Pakistan faces a similar dilemma with the Baluchi population spread across Iran and Pakistan. A collapse in Iran could be used as justification for cross-border “security interventions,” further eroding Iranian sovereignty and igniting new conflicts.

Arab Gulf states would likely respond aggressively to any perceived loss of Iranian control, escalating confrontations with Iranian-aligned actors in Yemen, Lebanon, and Iraq. Rather than stability, the region could be plunged into overlapping proxy wars.

Iraq would face one of its most dangerous moments since 2003. The future of Iranian-linked paramilitary groups would become a decisive fault line. Attempts to maintain their dominance could provoke internal conflict involving Shia, Sunni, and Kurdish actors, pushing the country back toward civil war.

In the Kurdistan Region, momentum toward independence could accelerate, particularly if Iranian Kurdish areas gain autonomy. This would fundamentally alter regional balances and almost certainly provoke hostile responses from neighboring states.

Europe views these scenarios with alarm. Another large-scale refugee influx, comparable to or exceeding the Syrian crisis, would strain already fragile political systems. European states are already grappling with economic pressure, security concerns, and the war in Ukraine. They are in no position to absorb another destabilizing shock.

The United States approaches Iran with strategic ambivalence. The current regime serves as a predictable adversary, justifying military presence and influence without requiring large-scale intervention. A regime collapse could eliminate that clarity while creating conditions that demand massive, costly involvement to stabilize energy markets and prevent regional war. This is not aligned with current U.S. priorities, which favor limited engagement, air power, and short-duration operations.
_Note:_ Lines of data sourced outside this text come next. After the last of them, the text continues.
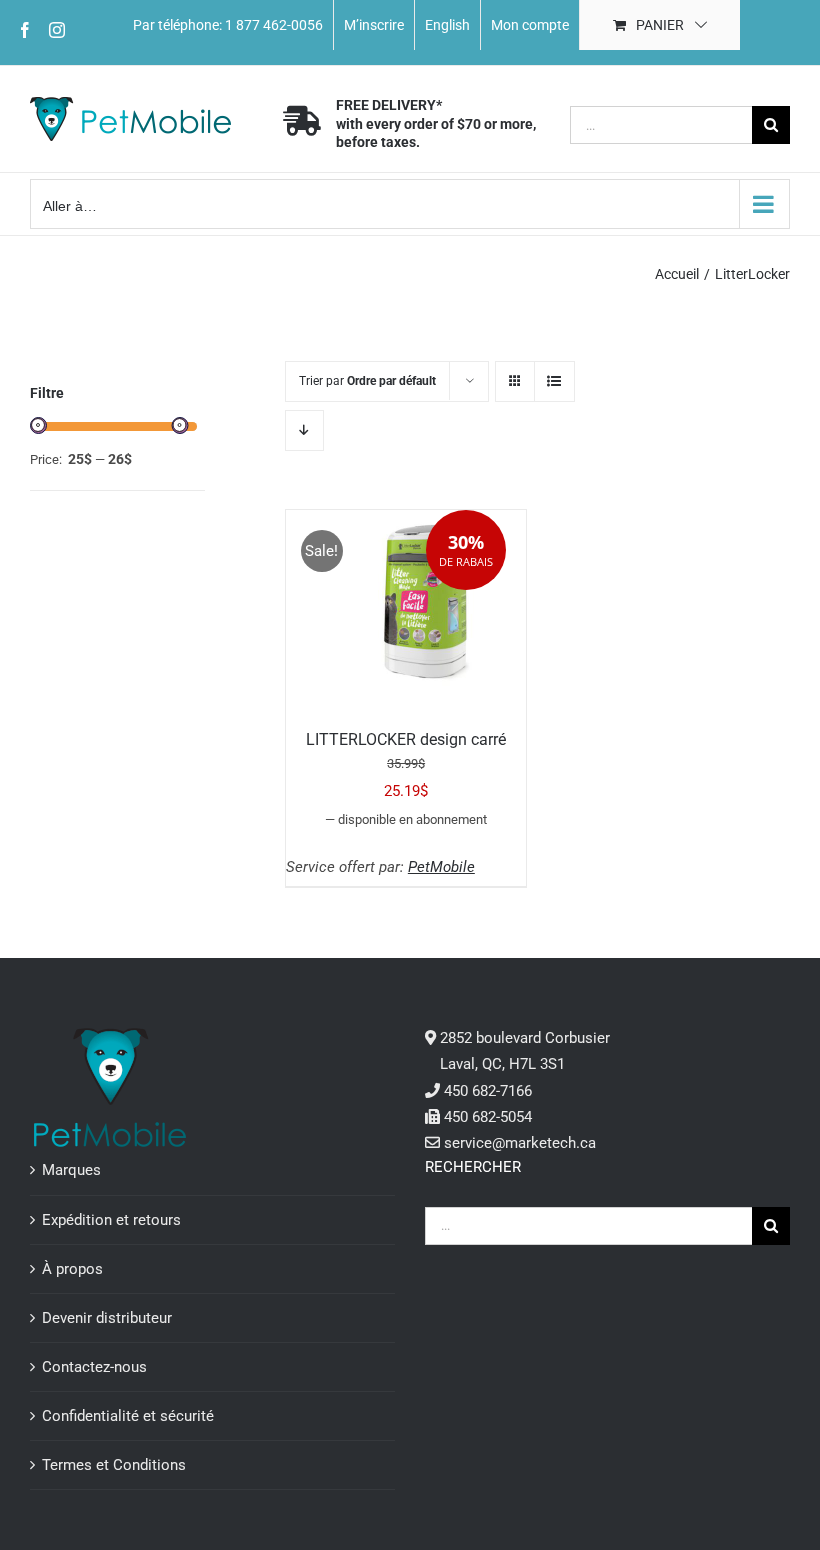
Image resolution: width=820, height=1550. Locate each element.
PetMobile (441, 867)
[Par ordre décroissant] (304, 430)
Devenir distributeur (107, 1318)
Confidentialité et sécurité (128, 1416)
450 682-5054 (488, 1117)
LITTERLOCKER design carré (406, 739)
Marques (71, 1170)
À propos (72, 1269)
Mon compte (530, 25)
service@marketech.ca (520, 1143)
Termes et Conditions (114, 1465)
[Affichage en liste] (554, 381)
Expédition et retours (111, 1220)
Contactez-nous (94, 1367)
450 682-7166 (488, 1091)
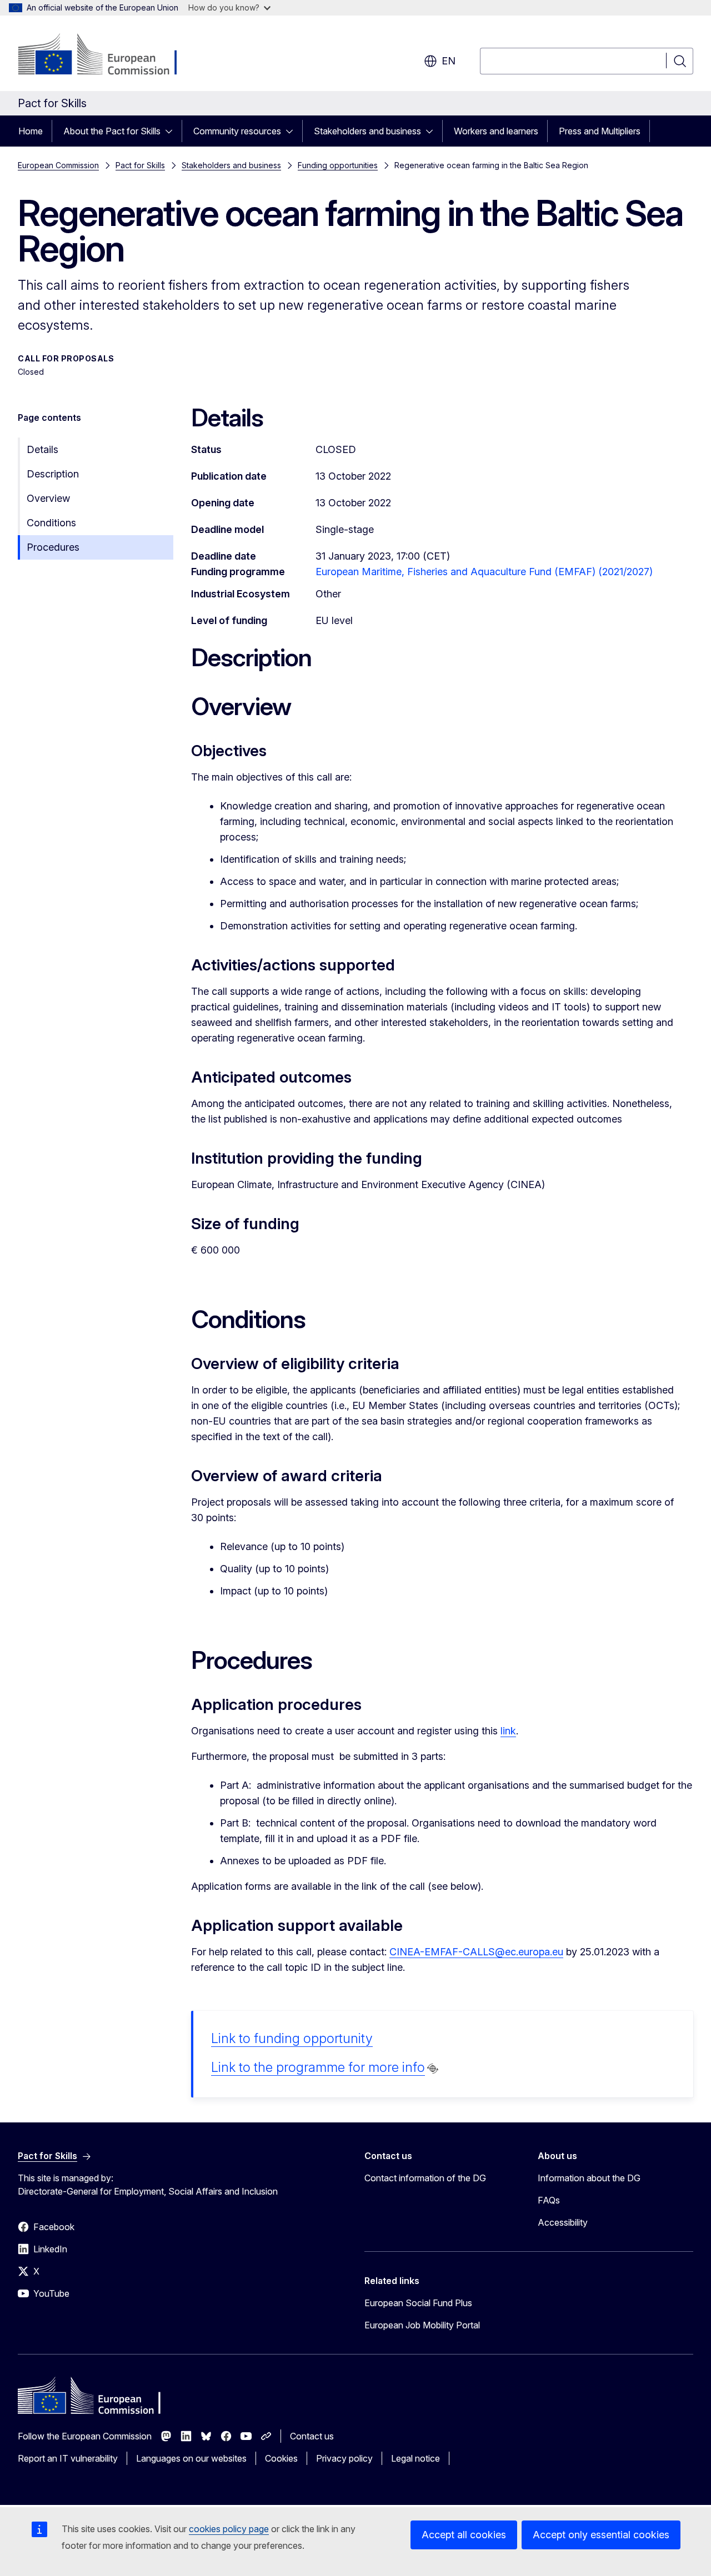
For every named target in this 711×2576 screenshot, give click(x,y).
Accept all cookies (464, 2534)
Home (30, 131)
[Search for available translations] (432, 2068)
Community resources (237, 131)
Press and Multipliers (599, 131)
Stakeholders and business (367, 131)
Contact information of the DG (425, 2177)
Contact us (312, 2436)
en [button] (448, 61)
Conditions (51, 523)
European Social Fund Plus (418, 2302)
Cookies (281, 2458)
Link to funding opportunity (292, 2038)
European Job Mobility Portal (422, 2325)
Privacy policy (344, 2458)
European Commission (58, 165)
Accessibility (563, 2222)
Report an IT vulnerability (68, 2458)
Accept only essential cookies (601, 2534)
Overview (48, 498)
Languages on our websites (191, 2458)
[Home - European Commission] (107, 55)
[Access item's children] (172, 131)
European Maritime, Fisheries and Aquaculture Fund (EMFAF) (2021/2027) (484, 571)
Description (53, 474)
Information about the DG (589, 2177)
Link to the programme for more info (318, 2067)
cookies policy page (229, 2528)
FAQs (549, 2200)
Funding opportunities (338, 165)
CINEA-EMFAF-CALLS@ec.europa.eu (476, 1952)
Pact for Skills (140, 165)
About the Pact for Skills (112, 131)
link (508, 1731)
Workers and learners (496, 131)
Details (42, 449)
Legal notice (415, 2458)
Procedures (53, 547)
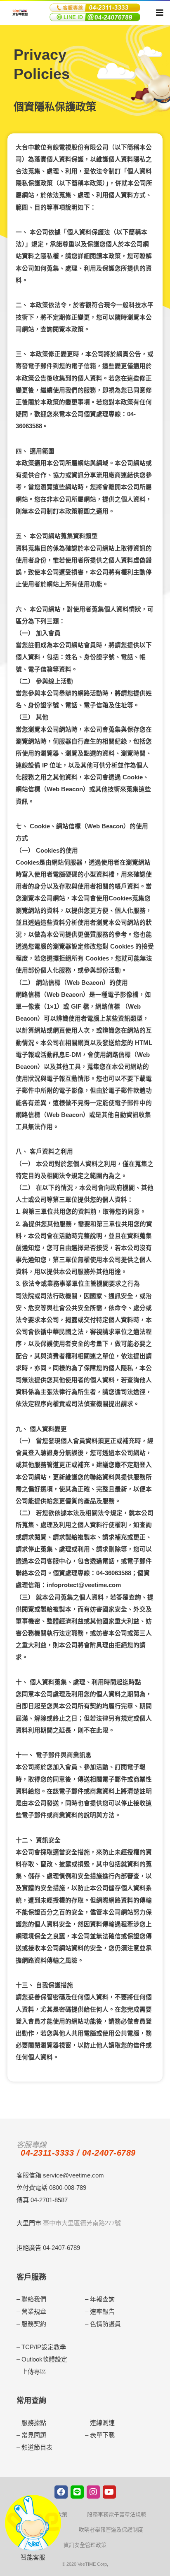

Israel would also face a strategic recalibration. Without Iran as a unifying external threat, international pressure would intensify around resolving the Palestinian issue. The loss of Iranian-backed proxies would narrow security justifications and force difficult political decisions that neither side appears ready to make.

Russia and China have their own stakes. China relies heavily on Iranian energy and strategic access to ports and trade routes. Russia depends on Iranian weapons systems to sustain its war effort in Ukraine without exhausting its own industrial base. For both, Iran’s collapse would mean the loss of a critical partner and regional foothold.

Across all these actors, one conclusion quietly aligns them. A sudden fall of the Iranian regime threatens their interests more than it serves them.

This does not negate the moral truth. The people of Iran, in all their ethnic, religious, and cultural diversity, deserve freedom, dignity, and accountable governance. Their aspirations are legitimate.

But legitimacy does not equal leverage.

At this moment, the liberation of Iran does not align with the strategic interests of those powerful enough to accelerate it. Until that calculus changes, the regime’s survival is not only a product of repression, but of global hesitation.

And that reality, more than anything, defines the tragedy of Iran today.